In the latest issue of Retirement News for Employers, the IRS stresses the importance of having formal procedures in place to help find and prevent retirement plan errors. These formal procedures, which the IRS refers to as “internal controls,” will depend upon the employer’s organization, plan type, and features, but involve regularly reviewing the plan document and operations.

According to the IRS, an employer’s internal controls should include procedures that: (1) review the plan document for updates as necessary for new law changes, and (2) verify that the employer operates its plan consistently with the terms of the plan document.

For example, the IRS states, an employer should periodically:

• Compare its plan eligibility requirements with employment records to ensure that employees joined the plan once they met the eligibility requirements.

• Compare its employees’ salary deferral election forms with the amounts deducted as plan contributions from their wages.

• Verify that the plan is using the correct definition of employee compensation for each plan purpose.

• Ensure that it has transmitted accurate employee compensation records to its payroll processor and plan administrator.

• Monitor annual contribution and compensation limits.

• Compare terminated participants’ vesting years of service to the plan vesting schedule.

• Secure participant and applicable spousal consent for plan distributions over $5,000.

• Monitor participants’ ages to ensure that it makes required minimum distributions.

The IRS recommends that, at least once a year, an employer should check with its benefits advisor to see if it must amend its plan for law changes. It’s especially important to check for any updates a few months before the end of the calendar year or the beginning of the next plan year, the IRS states. If an employer misses the deadline, it must still update the plan document and can correct the failure to meet the deadline by using the Voluntary Correction Program.

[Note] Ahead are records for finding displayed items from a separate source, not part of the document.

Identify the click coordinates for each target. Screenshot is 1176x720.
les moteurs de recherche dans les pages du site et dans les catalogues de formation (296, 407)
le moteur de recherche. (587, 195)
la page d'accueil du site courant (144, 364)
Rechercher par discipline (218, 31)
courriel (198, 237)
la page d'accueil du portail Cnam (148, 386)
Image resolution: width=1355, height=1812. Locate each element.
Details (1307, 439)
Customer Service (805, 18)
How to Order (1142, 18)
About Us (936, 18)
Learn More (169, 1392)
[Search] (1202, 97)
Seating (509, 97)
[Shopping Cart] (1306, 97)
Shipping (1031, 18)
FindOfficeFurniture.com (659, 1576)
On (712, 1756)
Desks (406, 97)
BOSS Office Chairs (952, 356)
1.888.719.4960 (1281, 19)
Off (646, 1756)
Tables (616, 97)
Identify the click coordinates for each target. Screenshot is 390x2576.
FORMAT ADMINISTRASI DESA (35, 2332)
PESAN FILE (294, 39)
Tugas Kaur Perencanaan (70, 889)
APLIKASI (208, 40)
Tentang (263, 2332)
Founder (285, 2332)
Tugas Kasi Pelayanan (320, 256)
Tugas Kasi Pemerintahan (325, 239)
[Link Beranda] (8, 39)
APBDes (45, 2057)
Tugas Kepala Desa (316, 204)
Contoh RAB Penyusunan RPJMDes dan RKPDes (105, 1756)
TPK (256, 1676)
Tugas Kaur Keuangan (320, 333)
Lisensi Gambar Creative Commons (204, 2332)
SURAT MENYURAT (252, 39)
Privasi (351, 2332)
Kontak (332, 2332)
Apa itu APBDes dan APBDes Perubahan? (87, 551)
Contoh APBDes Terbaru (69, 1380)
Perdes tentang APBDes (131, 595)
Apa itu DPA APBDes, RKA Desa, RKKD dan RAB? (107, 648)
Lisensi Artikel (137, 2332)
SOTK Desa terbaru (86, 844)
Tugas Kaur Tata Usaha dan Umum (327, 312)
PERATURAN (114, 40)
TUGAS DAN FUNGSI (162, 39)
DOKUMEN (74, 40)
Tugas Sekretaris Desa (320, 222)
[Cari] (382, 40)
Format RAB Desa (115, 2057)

An employer should have a periodic review of its plan operation throughout the year to ensure that it is following the plan’s terms. By doing this, the IRS notes, the employer can more quickly detect and correct any mistakes. An employer may correct insignificant operational failures and even some significant operational failures through the Self-Correction Program without paying any fees or even notifying the IRS if its plan had internal controls. Most significant operational failures may be corrected through the Voluntary Correction Program.